3-Axis Hot-Shoe Spirit Level
Keeping the camera level between successive shots can be quite important, especially if you are intending to produce a panoramic or stereoscopic image. It isn't just situations where you are taking multiple shots that benefit from keeping the camera level -- landscapes nearly always look better if the horizon is kept level! To solve this problem I have a dirt cheap 3-axis spirit level that clips into the flash hot-shoe off the camera. You can read a longer discussion of this topic in a previous post on this blog.
Shutter Release Cable
Camera shake can be a serious problem, especially when taking shots using a long zoom. One way of minimising camera shake is to make sure you aren't touching the camera when you take the photo by using a cable release; a button on the end of a longish wire! This isn't an option on the FinePix A900 but the Sony DSC-F828 supports the use of a cable release, specifically the Sony RM-VD1.


I try and avoid relying on software to touch up my photos and prefer to get the shot right instead. Having said that, there are a number of bits of software that I use frequently when preparing the photos for this blog.
Corel PaintShop Pro
The main piece of software I use when editing/preparing the photos for this blog is Corel's PaintShop Pro as it contains most of the features I need for editing and touching up photos including support for producing HDR images.
The JPEG format is lossy. This means that every time you re-save an image some of the detail is lost. One of more common things I find myself doing is cropping photos to remove some unwanted aspect or to focus in tighter on the subject. Given the way JPEG files are storred it is in fact possible to crop them without having to re-encode and hence without losing any detail. I use a program called JPEGCrops to crop my photos before doing any further editing with PaintShop Pro. Not only is JPEGCrops a useful program it is also free!
Microsoft ICE
I like taking panoramic photos and I've tried lots of different pieces of software for stitching the individual frames together to produce the final images.
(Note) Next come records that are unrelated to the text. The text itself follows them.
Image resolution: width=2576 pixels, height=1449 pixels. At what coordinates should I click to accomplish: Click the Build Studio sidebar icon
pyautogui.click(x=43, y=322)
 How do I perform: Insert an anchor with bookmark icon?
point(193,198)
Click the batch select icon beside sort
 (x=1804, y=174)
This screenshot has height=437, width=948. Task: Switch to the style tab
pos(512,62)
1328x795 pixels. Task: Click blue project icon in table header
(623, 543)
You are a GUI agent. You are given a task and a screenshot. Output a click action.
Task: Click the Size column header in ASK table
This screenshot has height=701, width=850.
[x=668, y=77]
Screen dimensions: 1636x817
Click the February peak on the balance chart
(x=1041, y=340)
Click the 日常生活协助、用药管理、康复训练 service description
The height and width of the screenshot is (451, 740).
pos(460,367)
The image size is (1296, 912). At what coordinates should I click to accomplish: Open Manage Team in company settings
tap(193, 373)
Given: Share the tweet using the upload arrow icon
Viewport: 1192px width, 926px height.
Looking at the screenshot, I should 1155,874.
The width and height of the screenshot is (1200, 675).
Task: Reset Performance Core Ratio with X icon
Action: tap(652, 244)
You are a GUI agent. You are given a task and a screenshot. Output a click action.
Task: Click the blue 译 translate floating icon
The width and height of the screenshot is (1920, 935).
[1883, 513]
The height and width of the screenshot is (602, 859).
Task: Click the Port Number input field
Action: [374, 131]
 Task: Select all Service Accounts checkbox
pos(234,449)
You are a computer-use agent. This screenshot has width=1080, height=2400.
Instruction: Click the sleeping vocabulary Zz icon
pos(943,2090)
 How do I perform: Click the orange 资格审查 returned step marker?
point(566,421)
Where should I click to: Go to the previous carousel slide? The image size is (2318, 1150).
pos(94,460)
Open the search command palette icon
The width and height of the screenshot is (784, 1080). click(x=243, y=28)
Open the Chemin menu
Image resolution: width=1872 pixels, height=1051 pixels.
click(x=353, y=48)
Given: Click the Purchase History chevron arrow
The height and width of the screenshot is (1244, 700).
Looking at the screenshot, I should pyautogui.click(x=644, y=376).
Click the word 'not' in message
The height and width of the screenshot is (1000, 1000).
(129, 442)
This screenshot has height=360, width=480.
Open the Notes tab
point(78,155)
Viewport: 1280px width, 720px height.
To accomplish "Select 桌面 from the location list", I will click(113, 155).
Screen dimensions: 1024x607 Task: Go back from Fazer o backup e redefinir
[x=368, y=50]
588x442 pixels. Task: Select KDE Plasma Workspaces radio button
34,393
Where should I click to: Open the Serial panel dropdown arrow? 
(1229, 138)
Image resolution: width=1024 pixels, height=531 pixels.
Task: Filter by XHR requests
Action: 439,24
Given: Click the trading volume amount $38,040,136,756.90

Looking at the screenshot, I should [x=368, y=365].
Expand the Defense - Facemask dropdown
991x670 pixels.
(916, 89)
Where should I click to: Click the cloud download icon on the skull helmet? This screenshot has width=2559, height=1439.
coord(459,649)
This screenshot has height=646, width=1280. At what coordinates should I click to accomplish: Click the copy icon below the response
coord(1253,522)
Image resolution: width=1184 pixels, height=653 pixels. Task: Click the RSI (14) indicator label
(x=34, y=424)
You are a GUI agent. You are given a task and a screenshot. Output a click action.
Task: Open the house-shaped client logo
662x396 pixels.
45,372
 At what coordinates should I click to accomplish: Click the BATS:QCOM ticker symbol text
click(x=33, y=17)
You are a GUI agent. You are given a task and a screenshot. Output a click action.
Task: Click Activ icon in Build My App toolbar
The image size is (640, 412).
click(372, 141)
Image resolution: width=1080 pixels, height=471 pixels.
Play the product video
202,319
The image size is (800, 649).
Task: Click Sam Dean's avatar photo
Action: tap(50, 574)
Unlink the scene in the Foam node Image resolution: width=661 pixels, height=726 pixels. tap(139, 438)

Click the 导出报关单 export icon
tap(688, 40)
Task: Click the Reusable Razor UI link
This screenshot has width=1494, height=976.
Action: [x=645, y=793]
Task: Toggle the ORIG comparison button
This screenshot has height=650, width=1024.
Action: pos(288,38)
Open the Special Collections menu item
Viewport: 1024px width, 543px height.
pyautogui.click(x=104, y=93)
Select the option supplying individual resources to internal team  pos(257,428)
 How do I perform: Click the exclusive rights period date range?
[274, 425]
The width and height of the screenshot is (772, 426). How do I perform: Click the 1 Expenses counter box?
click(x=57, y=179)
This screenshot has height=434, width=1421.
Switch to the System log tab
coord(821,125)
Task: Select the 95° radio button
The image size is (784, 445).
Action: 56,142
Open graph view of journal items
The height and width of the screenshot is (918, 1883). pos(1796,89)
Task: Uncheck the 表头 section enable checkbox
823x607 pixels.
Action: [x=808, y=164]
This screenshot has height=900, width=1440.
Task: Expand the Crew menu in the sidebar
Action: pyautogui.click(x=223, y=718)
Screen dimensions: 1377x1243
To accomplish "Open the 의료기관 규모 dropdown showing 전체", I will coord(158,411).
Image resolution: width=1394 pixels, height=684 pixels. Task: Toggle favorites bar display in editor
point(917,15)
By far the easiest to use is a piece of free, research software from Microsoft called Image Composite Editor or ICE for short. It is easy to use, provides some control over the way the images are stitched and is probably the fastest piece of stitching software I've tried.
Microsoft ICE is free, easy to use, and provides only limited control over the stitching process -- PTAssembler is the exact opposite. It does have a fully automatic mode which usually produces good results, but it's real strength is that it allows you manual control over every step of the process of stitching the photos together, right down to the position of control points. If you have a panorama that ICE can't stitch properly then you can probably rescue the situation using PTAssembler. The only down side is that it isn't free, but at $45 it isn't going to break the bank either.
I use PhotoGrid for arranging multiple images into a grid like fashion for display on this blog. I usually do this when I want to show the different exposures used in a HDR image, you can see a good example on the Ingelborough post. Given that I actually wrote PhotoGrid it tends to do what I want it to! It is freely available and if you find it useful or have features you would like to see added then please let me know.
For aligning photos to create 3D photos I use another piece of software that I developed called 3DAssembler. It supports a number of different 3D formats, has an auto layout mode which 'usually' works and is free to use.